** begin SOURCE TEXT **

The initial idea was that the costs could be borne through public subscription, but by 1880 it had become clear that insufficient funds were available. To the rescue came Clement Wragge, above, who offered his services to the Scottish Meterological Society to climb the mountain every day during the summer of 1881 to make observations at the summit, at the same time as observations made in Fort William by his wife.

The process was repeated the following summer from June to November. Were it not for the drive and stamina of Clement Wragge and the widespread interest generated by his detailed weather observations, a subsequent appeal to the public for construction funds might not have succeeded.

As it turned out, sufficient money was raised and the observatory was officially opened in 1883. The observatory was continuously manned and weather readings were taken every hour – sometimes in horrendous weather.

A road was constructed up to the summit and people using it were charged one shilling. There was even a restaurant erected on the summit by one of the Fort William hotel-keepers, and people could shelter there overnight during the summer months. In 1893, the Scots explorer Speirs Bruce, as part of his preparations for his 1902 voyage to Antarctica in the Scotia, was asked to be a member of the staff of the Ben Nevis observatory. Like many others, he was extremely concerned at the closure due to lack of funds of the observatory in 1904.

Soon after Clement Wragge learned he was not to have employment linked to an observatory, he emigrated to Australia and eventually became head of the Australian weather bureau. He became famous because of his idea to give names to the biggest tropical hurricanes (Katrina, etc), but in Clement's case he elected to use names of people he did not like.

** end SOURCE TEXT **

- **PROBLEMS TO SOLVE**:
- a) From the Ben Nevis observatory text, extract the stretch from "As it turned" through "observatory in 1904.".
- b) State whether each statement agrees with the Ben Nevis observatory text, answering yes or no and quoting the deciding words: (i) The observatory was officially opened in 1883. (ii) People using the road to the summit were not charged for it. (iii) The observatory closed in 1904 because of a lack of funds.

** begin MATERIAL SUPPLIED **

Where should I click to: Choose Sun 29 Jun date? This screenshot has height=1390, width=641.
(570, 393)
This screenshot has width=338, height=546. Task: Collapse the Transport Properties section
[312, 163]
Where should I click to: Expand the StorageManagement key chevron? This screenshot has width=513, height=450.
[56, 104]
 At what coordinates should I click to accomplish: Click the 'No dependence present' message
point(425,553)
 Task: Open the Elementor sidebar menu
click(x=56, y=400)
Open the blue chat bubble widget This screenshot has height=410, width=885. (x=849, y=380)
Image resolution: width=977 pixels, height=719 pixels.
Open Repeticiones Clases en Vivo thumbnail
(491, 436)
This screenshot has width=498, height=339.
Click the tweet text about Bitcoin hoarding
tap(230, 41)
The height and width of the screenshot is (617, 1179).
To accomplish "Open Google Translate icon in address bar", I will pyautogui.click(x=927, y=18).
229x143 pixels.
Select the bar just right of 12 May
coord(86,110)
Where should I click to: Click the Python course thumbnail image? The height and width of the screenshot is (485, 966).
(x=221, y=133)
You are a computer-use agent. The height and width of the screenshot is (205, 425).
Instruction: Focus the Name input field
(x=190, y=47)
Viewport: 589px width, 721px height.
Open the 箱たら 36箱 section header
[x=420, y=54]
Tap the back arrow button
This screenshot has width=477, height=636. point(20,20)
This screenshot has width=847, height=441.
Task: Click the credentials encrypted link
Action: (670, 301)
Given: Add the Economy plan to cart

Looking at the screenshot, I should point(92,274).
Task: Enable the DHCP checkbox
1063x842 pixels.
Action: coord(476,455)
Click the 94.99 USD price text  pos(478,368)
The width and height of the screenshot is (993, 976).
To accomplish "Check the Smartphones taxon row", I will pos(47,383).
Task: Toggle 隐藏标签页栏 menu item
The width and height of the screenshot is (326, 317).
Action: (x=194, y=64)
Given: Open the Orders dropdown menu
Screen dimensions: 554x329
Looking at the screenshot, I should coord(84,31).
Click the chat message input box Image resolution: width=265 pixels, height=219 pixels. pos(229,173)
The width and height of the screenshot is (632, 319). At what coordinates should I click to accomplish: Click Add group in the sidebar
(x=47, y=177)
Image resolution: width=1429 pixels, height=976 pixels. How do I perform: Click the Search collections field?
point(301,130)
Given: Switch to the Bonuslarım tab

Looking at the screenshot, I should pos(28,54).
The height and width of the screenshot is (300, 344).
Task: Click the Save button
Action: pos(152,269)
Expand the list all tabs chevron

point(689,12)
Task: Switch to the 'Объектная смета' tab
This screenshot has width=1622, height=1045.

** end MATERIAL SUPPLIED **

- **CORRECT ANSWERS**:
- a)
As it turned out, sufficient money was raised and the observatory was officially opened in 1883. The observatory was continuously manned and weather readings were taken every hour – sometimes in horrendous weather.

A road was constructed up to the summit and people using it were charged one shilling. There was even a restaurant erected on the summit by one of the Fort William hotel-keepers, and people could shelter there overnight during the summer months. In 1893, the Scots explorer Speirs Bruce, as part of his preparations for his 1902 voyage to Antarctica in the Scotia, was asked to be a member of the staff of the Ben Nevis observatory. Like many others, he was extremely concerned at the closure due to lack of funds of the observatory in 1904.

- b)
(i) Yes: "the observatory was officially opened in 1883"
(ii) No: "people using it were charged one shilling"
(iii) Yes: "the closure due to lack of funds of the observatory in 1904"